The kid was taken aback. He hesitated, and then a few words spilled warily out of his mouth.

I was at the end of my rope, vocabulary-wise. I stood there, a wanna-be stern authority figure facing a group of junior high schoolers, trying to lay down the law in a language I knew five words of.

But maybe the fact that I only knew five words was an unexpected boon. I was about to turn tail and run, but the Rufumbira word for “No” popped into my head. On an impulse I decided to deploy it.

“AH-ah!” I said. (Not ah-hah. Ah-ah.)

I repeat: I have no idea what this kid said to me. From start to finish, the only word I understood was “white man”.

But for some reason, me saying ‘No!’ was received by these kids like I had just laid down the baddest Momma joke in the history of the world. “Oooooooh!” “Awwwwww!” “Ohhhhhhh!” the boy’s peers cooed.

I knew enough to quit when I was ahead. I turned sharply and kept walking down the road. The boys’ jeering melded back into smooth babble of chatter. The entire experience was probably forgotten before I was out of earshot.

Frustration II

I was called away from clinic for an urgent admission. I arrived at the Female Ward and found a thin woman in her 50s, dressed in swaths of colorful fabric. She was carrying one of the little black plastic bags that people use to bring vegetables home from market. Before I could ask her anything she coughed, hard and wet. Then she spit a mouthful of bright red blood into the bag. She had a fever of 101F and had a big right side infiltrate. I didn’t need a laboratory to tell me this woman had TB.

This woman is a cardiac patient in the chronic care clinic. There are several pages of notes documenting her heart condition, which is known as endomycocardial fibrosis. She’s been seen by the legendary Jerry Paccione, who politely rebutted the previous resident’s opinion of hypertension with a “not likely” scribbled in the margin.

We talked for a while, and eventually I thought I had a pretty complete history. I started to finish up, and sent my mind back across the most likely diagnosis. Why did this woman get TB?

“Have you ever been tested for HIV?” I asked her.

The way her eyes went left and right, scanning for nosy ears, immediately told me the answer.
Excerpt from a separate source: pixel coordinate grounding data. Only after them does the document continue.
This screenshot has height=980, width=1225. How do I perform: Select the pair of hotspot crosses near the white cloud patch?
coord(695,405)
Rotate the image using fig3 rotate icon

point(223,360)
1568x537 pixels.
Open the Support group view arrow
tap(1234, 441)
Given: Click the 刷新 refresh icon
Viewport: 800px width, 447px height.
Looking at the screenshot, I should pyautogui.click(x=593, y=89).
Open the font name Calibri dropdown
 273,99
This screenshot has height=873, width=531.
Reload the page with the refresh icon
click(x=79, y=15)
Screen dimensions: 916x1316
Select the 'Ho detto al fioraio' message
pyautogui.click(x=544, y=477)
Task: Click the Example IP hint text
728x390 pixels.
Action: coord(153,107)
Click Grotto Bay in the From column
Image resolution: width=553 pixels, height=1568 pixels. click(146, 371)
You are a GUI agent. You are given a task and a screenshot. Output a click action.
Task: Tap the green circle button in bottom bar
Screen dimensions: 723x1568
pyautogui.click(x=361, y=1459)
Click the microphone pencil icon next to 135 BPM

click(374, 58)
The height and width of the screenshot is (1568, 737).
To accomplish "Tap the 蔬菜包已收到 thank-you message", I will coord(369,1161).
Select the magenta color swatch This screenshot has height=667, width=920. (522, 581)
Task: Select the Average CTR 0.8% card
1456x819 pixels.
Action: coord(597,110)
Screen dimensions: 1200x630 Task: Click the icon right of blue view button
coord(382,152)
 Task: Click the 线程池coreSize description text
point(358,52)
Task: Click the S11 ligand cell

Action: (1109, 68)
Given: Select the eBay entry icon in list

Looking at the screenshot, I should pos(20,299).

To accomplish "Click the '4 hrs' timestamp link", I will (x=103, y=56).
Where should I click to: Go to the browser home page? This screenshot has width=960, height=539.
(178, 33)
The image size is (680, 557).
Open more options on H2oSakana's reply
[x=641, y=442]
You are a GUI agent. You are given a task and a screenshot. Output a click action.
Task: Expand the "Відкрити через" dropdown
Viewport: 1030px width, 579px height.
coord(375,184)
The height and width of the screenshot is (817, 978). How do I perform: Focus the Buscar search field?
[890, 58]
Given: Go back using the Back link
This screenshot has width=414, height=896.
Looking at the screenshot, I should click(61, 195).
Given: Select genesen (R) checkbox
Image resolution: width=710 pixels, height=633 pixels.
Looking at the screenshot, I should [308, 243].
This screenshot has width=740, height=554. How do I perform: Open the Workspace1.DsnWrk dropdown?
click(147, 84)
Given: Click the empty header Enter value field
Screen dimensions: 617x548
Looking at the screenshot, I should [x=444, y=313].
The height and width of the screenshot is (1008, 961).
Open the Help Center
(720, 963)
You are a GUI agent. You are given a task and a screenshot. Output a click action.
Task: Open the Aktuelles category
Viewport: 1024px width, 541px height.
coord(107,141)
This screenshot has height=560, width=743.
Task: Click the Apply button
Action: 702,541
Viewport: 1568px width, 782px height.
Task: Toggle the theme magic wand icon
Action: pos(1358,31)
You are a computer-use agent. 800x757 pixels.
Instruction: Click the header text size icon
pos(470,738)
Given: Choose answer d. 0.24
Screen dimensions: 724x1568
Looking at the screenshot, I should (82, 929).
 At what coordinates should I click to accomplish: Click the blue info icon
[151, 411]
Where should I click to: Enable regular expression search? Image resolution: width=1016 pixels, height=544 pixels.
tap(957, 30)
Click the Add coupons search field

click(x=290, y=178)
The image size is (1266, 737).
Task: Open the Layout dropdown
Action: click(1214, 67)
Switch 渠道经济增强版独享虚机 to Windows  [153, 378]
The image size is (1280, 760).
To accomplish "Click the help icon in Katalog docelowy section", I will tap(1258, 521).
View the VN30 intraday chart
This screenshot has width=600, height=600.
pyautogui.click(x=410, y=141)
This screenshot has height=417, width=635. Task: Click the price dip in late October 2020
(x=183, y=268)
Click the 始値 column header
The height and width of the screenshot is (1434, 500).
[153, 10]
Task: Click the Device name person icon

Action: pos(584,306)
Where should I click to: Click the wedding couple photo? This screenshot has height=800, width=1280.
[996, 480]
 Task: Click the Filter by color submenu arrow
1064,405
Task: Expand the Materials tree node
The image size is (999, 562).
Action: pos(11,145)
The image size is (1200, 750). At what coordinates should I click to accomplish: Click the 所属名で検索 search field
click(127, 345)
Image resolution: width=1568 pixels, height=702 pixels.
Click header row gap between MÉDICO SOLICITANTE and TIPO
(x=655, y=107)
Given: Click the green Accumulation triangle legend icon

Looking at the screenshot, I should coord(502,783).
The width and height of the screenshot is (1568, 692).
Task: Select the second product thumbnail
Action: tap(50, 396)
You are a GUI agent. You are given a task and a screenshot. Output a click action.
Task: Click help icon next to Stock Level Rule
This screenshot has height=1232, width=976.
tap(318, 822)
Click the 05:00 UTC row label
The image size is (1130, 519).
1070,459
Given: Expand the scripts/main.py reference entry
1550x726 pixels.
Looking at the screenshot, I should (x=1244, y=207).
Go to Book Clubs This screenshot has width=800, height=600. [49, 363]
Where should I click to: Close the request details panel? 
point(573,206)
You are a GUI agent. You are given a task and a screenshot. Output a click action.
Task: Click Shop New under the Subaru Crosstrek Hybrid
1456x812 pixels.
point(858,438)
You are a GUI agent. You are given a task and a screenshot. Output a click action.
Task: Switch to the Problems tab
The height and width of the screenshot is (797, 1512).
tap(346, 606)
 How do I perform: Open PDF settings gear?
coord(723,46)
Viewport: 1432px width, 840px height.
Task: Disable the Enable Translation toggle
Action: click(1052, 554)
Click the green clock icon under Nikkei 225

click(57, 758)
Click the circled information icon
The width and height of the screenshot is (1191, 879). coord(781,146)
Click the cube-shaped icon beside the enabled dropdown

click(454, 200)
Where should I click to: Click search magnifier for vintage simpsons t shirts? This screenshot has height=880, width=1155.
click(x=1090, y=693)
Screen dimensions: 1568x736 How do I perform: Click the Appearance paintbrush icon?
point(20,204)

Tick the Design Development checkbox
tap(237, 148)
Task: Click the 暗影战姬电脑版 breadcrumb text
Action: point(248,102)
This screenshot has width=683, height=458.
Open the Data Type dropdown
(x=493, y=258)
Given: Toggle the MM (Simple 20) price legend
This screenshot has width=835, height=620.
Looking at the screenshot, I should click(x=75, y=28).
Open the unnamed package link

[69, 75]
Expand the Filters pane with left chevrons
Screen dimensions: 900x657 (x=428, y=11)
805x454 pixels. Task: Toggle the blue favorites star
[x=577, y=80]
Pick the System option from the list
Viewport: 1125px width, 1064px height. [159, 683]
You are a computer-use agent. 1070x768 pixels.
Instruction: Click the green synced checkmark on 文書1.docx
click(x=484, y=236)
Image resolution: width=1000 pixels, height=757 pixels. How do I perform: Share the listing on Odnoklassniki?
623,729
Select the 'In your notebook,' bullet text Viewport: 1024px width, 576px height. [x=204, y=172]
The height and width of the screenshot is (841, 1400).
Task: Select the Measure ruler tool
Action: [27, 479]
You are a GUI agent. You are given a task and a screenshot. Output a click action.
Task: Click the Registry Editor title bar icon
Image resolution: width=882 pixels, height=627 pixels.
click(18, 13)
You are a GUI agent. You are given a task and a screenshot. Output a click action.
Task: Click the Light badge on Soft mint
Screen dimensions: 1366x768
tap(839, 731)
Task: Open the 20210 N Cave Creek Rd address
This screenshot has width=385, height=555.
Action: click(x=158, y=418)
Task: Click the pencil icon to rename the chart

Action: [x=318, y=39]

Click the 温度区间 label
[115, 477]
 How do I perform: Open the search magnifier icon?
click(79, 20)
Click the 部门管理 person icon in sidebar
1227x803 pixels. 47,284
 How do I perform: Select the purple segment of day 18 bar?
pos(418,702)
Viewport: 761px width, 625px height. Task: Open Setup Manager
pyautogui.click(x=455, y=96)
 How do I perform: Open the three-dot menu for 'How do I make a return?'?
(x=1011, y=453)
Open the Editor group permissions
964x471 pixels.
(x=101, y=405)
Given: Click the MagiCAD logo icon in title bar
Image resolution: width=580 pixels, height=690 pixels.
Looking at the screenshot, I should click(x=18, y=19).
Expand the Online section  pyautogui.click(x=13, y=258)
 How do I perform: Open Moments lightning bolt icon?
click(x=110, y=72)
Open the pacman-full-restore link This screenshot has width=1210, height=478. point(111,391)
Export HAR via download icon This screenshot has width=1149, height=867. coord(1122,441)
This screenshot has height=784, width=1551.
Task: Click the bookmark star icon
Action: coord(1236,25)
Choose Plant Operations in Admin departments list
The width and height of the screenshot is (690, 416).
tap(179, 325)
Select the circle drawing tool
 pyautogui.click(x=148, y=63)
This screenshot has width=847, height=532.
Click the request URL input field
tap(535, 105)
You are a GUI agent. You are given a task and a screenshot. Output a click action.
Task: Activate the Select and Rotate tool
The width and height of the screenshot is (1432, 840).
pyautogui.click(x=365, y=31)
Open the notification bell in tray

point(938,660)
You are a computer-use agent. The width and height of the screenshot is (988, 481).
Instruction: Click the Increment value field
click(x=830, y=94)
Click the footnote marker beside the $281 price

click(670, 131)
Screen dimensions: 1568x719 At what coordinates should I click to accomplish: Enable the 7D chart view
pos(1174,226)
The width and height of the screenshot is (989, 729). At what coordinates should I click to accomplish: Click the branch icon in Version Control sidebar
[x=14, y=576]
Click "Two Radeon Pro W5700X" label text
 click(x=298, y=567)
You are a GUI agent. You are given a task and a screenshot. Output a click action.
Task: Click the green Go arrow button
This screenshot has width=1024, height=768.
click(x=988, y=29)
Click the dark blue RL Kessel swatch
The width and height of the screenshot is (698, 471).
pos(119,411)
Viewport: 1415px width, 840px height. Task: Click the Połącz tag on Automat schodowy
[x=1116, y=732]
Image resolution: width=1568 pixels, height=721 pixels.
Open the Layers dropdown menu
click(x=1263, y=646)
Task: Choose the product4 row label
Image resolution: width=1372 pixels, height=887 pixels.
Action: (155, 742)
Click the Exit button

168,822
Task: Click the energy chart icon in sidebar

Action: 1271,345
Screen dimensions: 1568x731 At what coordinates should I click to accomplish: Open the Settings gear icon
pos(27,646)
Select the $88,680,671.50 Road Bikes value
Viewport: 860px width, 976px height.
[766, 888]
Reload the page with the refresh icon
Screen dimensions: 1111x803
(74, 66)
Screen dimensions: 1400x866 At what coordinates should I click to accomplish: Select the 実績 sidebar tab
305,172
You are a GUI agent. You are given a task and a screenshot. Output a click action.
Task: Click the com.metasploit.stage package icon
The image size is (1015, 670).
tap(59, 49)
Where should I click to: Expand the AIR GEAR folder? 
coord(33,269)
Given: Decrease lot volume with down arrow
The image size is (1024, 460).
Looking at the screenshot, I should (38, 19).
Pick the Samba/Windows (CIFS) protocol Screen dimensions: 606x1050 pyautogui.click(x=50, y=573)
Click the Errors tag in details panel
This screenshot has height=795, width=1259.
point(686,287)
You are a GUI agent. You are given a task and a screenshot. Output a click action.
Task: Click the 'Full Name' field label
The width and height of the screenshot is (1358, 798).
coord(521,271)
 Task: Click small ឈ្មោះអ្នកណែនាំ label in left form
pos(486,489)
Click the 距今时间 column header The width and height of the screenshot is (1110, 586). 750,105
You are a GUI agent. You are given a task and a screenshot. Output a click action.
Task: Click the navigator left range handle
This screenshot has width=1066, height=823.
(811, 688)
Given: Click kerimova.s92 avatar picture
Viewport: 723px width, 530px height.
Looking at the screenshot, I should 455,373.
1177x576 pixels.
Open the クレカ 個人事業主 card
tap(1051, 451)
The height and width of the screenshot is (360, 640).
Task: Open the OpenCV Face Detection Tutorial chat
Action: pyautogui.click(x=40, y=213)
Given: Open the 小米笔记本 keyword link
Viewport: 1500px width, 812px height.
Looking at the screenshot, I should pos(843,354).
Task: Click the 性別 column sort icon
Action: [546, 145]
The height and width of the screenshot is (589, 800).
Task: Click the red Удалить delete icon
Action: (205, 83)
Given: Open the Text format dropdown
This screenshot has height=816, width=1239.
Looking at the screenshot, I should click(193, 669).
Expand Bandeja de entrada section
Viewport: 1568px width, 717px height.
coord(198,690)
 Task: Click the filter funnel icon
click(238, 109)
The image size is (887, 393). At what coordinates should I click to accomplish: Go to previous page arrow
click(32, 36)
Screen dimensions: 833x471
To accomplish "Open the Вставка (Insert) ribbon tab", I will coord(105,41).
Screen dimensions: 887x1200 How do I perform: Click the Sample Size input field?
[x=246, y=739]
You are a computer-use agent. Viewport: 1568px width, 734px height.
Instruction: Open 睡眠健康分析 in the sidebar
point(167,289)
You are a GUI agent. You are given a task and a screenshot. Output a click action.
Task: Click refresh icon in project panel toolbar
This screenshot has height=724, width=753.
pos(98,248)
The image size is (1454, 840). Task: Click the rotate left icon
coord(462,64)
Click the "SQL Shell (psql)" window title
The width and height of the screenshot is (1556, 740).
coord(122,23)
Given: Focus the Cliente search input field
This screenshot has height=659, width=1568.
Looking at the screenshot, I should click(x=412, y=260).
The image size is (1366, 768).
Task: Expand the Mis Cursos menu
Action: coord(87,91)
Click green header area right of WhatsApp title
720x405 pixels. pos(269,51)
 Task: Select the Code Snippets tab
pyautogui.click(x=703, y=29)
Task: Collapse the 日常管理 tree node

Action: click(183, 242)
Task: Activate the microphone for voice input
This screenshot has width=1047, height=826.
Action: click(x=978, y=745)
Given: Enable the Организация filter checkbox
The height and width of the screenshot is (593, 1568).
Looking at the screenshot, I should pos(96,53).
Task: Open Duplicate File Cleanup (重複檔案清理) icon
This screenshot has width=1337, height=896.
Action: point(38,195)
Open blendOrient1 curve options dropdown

I stepped forward so she could whisper, and motioned my translator to do the same. The words she muttered were barely audible.

“She has HIV,” my translator said.

I looked down at the five pages of “Chronic Care Management” notes I was holding. They went back as far as 2006, and she’d never mentioned the fact that she had HIV.

“Do you have a doctor taking care of your HIV?” I asked. She said she went to the HIV clinic in this hospital for her care.

So she wasn’t telling her heart doctor that she had HIV. And she wasn’t telling her HIV doctor that she had a heart condition. The two sets of doctors were a hundred yards away from each other, and for three years this duplicity had been maintained.

It makes me angry. I can’t help it. You don’t want to talk about HIV? You don’t want to bring it into the open? Fine. But other societies have been down this road before. I was just a kid when the HIV epidemic started in the U.S., but even I remember that Silence = Death.